By flawed I mean that there is a hierarchy where power consolidates at the top between a small number of humans. The reason why I call this a flaw is based on three premises:
As for China; take Hong Kong and or Tiananmen Square. Or something more straight forward; their conflict with Taiwan. They are pushing a narrative that Taiwan belongs to them, even though Taiwan clearly does not belong to them, which then reduces the statement to propaganda and an attempt to reframe what is true
I don’t think materialist analysis of Socialist societies backs your assertion that power is consolidated between a small number of humans. That’s certainly an assertion made by free-market advocates like the Heritage Foundation, who seek economic freedom for the bourgeoisie, but if we analyze the historical systems at play based on modern records we find an expansion in democratic power over the economy in Socialist states.

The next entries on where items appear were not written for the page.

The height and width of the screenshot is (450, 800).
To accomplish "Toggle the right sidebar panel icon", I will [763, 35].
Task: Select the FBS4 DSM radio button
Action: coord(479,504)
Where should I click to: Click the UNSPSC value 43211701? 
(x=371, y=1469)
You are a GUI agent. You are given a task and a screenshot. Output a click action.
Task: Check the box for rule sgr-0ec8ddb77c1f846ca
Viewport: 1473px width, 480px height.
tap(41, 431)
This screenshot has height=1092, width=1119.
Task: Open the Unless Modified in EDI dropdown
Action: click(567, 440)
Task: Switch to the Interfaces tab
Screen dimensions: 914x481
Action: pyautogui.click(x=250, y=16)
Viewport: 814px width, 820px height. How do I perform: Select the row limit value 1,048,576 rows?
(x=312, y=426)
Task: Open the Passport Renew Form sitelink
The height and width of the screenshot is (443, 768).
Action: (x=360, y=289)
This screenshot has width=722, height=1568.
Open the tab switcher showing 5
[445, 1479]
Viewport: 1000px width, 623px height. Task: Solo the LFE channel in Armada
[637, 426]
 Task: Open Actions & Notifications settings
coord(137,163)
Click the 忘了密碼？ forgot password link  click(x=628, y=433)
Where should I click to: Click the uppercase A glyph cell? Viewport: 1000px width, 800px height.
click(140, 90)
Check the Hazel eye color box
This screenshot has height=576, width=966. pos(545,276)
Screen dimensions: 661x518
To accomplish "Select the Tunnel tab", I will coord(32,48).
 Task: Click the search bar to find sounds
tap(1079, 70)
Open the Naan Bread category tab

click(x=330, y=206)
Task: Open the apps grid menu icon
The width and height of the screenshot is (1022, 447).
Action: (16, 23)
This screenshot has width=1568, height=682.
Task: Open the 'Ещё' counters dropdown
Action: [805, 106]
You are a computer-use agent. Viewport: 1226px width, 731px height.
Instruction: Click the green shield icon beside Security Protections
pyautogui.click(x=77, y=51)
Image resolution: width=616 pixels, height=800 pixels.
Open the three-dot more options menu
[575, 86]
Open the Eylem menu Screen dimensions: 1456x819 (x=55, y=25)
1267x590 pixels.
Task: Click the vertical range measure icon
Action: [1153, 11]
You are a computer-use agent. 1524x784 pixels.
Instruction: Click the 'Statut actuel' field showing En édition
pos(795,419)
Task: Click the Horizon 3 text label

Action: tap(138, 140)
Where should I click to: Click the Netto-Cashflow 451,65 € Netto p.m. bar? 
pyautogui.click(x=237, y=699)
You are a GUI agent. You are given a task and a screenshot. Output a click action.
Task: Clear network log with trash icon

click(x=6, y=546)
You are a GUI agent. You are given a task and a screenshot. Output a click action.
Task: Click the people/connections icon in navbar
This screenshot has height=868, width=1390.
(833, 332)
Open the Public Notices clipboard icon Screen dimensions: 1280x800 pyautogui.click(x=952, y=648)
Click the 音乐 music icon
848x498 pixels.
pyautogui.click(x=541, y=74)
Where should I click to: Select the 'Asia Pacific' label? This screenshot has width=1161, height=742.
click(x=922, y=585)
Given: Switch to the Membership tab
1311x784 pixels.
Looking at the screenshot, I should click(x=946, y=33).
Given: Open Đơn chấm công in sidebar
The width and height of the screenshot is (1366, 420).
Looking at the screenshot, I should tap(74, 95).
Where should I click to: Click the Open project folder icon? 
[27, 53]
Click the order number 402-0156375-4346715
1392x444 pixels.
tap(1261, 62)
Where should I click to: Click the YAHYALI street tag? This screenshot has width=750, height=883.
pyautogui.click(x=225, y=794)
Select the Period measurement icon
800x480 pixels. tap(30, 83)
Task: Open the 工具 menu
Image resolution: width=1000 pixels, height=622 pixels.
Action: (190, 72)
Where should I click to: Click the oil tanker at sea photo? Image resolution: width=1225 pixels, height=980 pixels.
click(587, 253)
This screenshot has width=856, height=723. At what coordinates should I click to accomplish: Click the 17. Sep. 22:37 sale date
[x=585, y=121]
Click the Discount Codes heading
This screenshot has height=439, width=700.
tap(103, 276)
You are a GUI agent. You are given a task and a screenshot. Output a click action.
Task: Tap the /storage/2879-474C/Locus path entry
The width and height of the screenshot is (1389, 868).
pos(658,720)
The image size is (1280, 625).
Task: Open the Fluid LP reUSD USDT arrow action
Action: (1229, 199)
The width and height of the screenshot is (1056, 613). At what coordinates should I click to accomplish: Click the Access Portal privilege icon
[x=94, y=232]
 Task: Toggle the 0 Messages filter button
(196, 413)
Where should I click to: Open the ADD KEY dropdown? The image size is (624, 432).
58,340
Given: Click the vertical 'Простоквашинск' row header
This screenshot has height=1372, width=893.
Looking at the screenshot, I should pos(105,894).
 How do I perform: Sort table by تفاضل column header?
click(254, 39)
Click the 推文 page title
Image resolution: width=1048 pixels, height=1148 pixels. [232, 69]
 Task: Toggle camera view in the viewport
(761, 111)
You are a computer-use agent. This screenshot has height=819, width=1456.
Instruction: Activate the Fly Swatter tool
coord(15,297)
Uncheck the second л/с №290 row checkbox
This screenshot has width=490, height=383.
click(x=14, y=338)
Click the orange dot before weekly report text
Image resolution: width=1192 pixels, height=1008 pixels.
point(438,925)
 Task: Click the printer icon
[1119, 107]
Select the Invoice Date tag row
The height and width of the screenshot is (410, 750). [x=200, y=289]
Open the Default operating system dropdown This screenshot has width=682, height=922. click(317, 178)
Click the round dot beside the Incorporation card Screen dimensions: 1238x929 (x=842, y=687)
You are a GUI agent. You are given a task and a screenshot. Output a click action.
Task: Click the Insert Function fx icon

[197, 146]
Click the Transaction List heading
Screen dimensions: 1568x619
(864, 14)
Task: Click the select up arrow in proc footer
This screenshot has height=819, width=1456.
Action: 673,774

Secondly, I don’t agree that “power” has a supernatural corrupting factor. I agree that humans work in their self-interest, but I don’t agree that positions of administrative superiority inevitably cause the occupant to “break bad.” Your childhood schoolteacher has authority, as does the post office manager. Ultimately, administration and management is a necessary component of modern and future society, therefore it is important to ensure democratization and accountability are prioritized, not to claim they can’t be. Socialist societies have made good strides in these departments over Capitalist ones.
To return to China, I don’t see how they are practicing historical revisionism on Hong Kong or Tian’anmen Square, if you could be specific we could discuss them. Since you were specific with Taiwan, though, I can offer some assistance.
In 1895, the Qing dynasty was forced to cede Taiwan to Imperial Japan as a colony, following their defeat. After Japan lost its colonies in Taiwan and Korea, and the Chinese Civil War came to a head, Chiang Kai-Shek and the Kuomintang, the Nationalists that lost the civil war against the Communists, and who previously held sovereignty over all of China, fled to Taiwan (then called Formosa). They slaughtered resistance to their takeover of the fledgeling Taiwanese government, and asserted sovereignty over the mainland, hoping to retake it one day.
When the PRC says they have sovereignty over Taiwan, it is because Taiwan was Chinese before Japanese colonization, and the current government is made up of the former government of the mainland. Taiwanese and Chinese share a common history and heritage, and is just off the mainland, so this is a point of contention. The KMT still asserts that it is the “real” government of China, ergo this is an unresolved contradiction left over from the Chinese Civil War.